─── Data for review ───

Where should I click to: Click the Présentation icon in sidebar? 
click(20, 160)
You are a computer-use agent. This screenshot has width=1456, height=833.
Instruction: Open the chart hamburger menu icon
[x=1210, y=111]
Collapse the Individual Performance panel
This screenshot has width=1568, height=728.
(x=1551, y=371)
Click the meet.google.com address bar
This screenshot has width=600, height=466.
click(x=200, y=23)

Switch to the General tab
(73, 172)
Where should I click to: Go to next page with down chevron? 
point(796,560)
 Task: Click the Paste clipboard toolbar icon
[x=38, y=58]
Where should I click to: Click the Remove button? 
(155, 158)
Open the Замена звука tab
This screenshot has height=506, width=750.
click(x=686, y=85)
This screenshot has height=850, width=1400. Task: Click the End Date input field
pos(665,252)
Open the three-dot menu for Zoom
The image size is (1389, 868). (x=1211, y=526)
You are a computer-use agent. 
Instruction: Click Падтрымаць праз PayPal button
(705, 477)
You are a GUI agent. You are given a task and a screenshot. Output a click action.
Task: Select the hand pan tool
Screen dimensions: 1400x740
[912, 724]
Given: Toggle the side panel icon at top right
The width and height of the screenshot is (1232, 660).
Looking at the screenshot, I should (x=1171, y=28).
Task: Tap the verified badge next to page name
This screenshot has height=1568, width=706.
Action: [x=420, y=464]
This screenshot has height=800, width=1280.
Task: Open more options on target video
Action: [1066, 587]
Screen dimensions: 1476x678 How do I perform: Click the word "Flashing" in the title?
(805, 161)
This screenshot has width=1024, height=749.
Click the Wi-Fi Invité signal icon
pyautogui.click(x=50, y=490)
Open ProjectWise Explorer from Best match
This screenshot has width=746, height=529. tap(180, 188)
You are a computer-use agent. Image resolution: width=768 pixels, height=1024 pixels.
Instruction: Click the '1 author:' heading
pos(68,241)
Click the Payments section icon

───

Activity:
Begin at the line that has "Task: Tap the" in the entries above; stop after the line that has "This screenshot has width=1024, height=749.". Transcribe exactly those lines and no others.

Your solution:
Task: Tap the verified badge next to page name
This screenshot has height=1568, width=706.
Action: [x=420, y=464]
This screenshot has height=800, width=1280.
Task: Open more options on target video
Action: [1066, 587]
Screen dimensions: 1476x678 How do I perform: Click the word "Flashing" in the title?
(805, 161)
This screenshot has width=1024, height=749.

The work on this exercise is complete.